Le contrat de gestation pour autrui est un accord (oral ou écrit) entre une mère porteuse et des personnes qui désirent avoir l’enfant qu’elle va porter en elle. Lorsque cela se passe en France, l’accord est le plus souvent verbal. À l’étranger, où cette pratique est licite, les modalités sont convenues par un contrat écrit et signé par les parties : prix, choix de la mère porteuse, garanties d’assurance, avortement éventuel en cas d’anomalie, moment où la mère va céder ses droits sur l’enfant, etc.

Les parents « d’intention » peuvent, ou pas, être également les parents biologiques : lorsqu’il s’agit d’un couple hétérosexuel, l’embryon implanté a pu être fabriqué à l’aide des ovocytes prélevés chez la mère d’intention. La situation est différente lorsqu’il s’agit d’un couple homosexuel masculin. Afin d’empêcher au maximum tout rattachement possible évident entre l’enfant et sa mère, les couples homosexuels ont le plus souvent recours à des donneuses d’ovocytes afin que la mère porteuse ne soit que « porteuse » et que l’enfant ne puisse pas remonter de manière certaine vers sa mère.

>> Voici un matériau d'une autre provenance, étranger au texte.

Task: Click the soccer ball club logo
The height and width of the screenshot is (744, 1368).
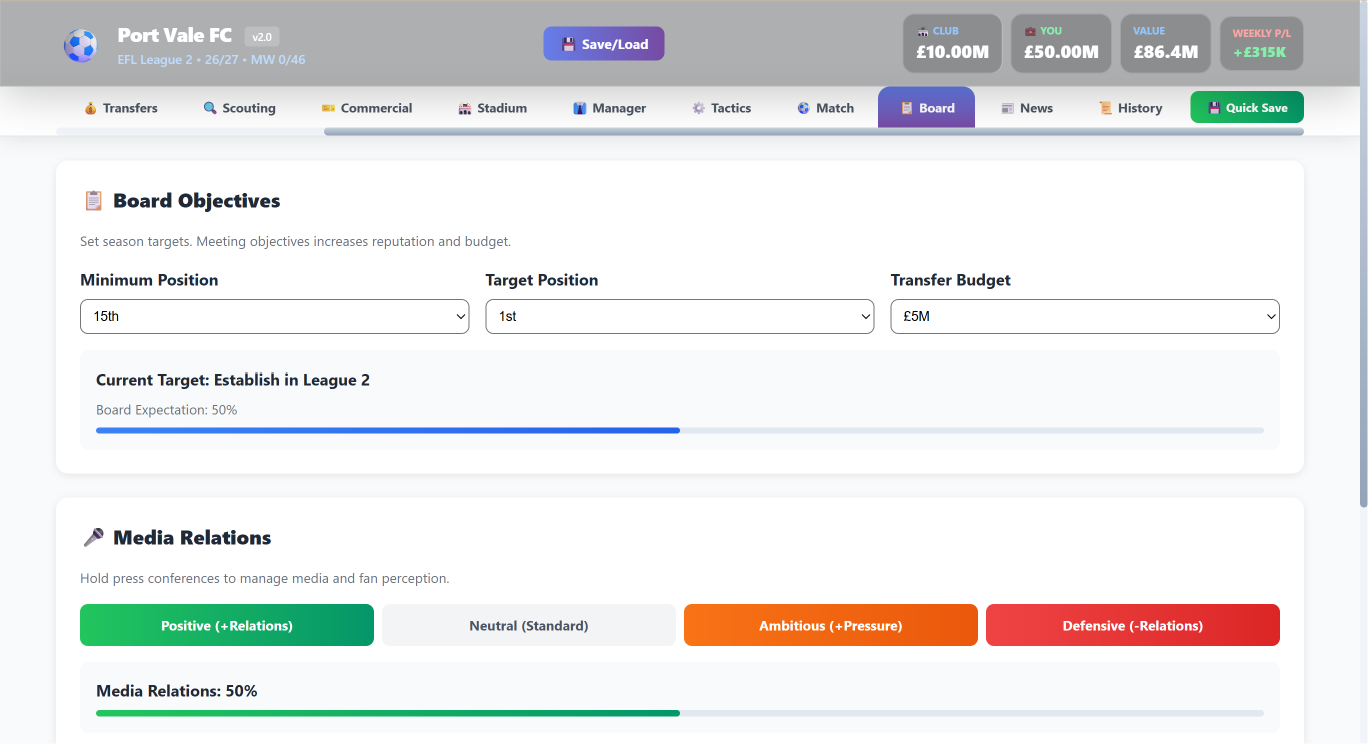Action: 80,45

En droit français, la mère est toujours celle qui accouche. Mais le contrat de GPA prévoit que celle qui a accouché abandonne ses droits au profit des personnes qui ont commandé l’enfant. La mère n’est donc plus celle qui a accouché : ou bien il y a une autre mère, dite d’intention, ou il n’y a carrément plus de mère du tout mais un seul père voire deux pères (l’un biologique, l’autre d’intention). Le caractère artificiel de cette filiation provient du contrat de GPA lui-même qui prévoit le fait que la mère porteuse ne pourra pas être considérée comme la mère et que l’enfant sera remis à la ou aux personnes commanditaires. Puis, une telle filiation est consacrée par l’état civil du pays (autorisant la GPA) dans lequel le contrat a été signé et l’enfant est né.

Or, comme il l’a été dit, le droit français ne reconnaît pas le contrat de GPA qu’il considère comme nul. La nullité signifie qu’il n’y a aucun effet, que ce contrat n’existe pas. Dès lors, la filiation que le contrat de GPA avait établie et qui avait consacré les parents « d’intention » comme étant les seuls parents, n’existe pas. Les parents d’intention reconnus parents de l’enfant par ce contrat ne peuvent voir cette reconnaissance établie par le droit français.

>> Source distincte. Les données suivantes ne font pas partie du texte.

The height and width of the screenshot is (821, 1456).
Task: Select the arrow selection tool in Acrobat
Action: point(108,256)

C’est pourquoi, en raison de cette nullité et de la fraude à la loi française, qui consiste à contourner les règles légales en ayant recours à l’étranger à la GPA interdite en France, les juges français ont toujours refusé de transcrire ces filiations issues de GPA sur les registres d’état civil français.

Le raisonnement surréaliste du Conseil d’État

Le Conseil d’État n’a pas manqué de rappeler que le contrat de GPA était nul. Mais il ne s’est pas embarrassé de respecter la logique implacable qui en découlait (pas d’existence de la filiation issue de la GPA, pas de conséquence possible en droit français). Non, il raisonne exactement comme si l’acte d’état civil étranger de l’enfant était probant, régulier au regard du droit français.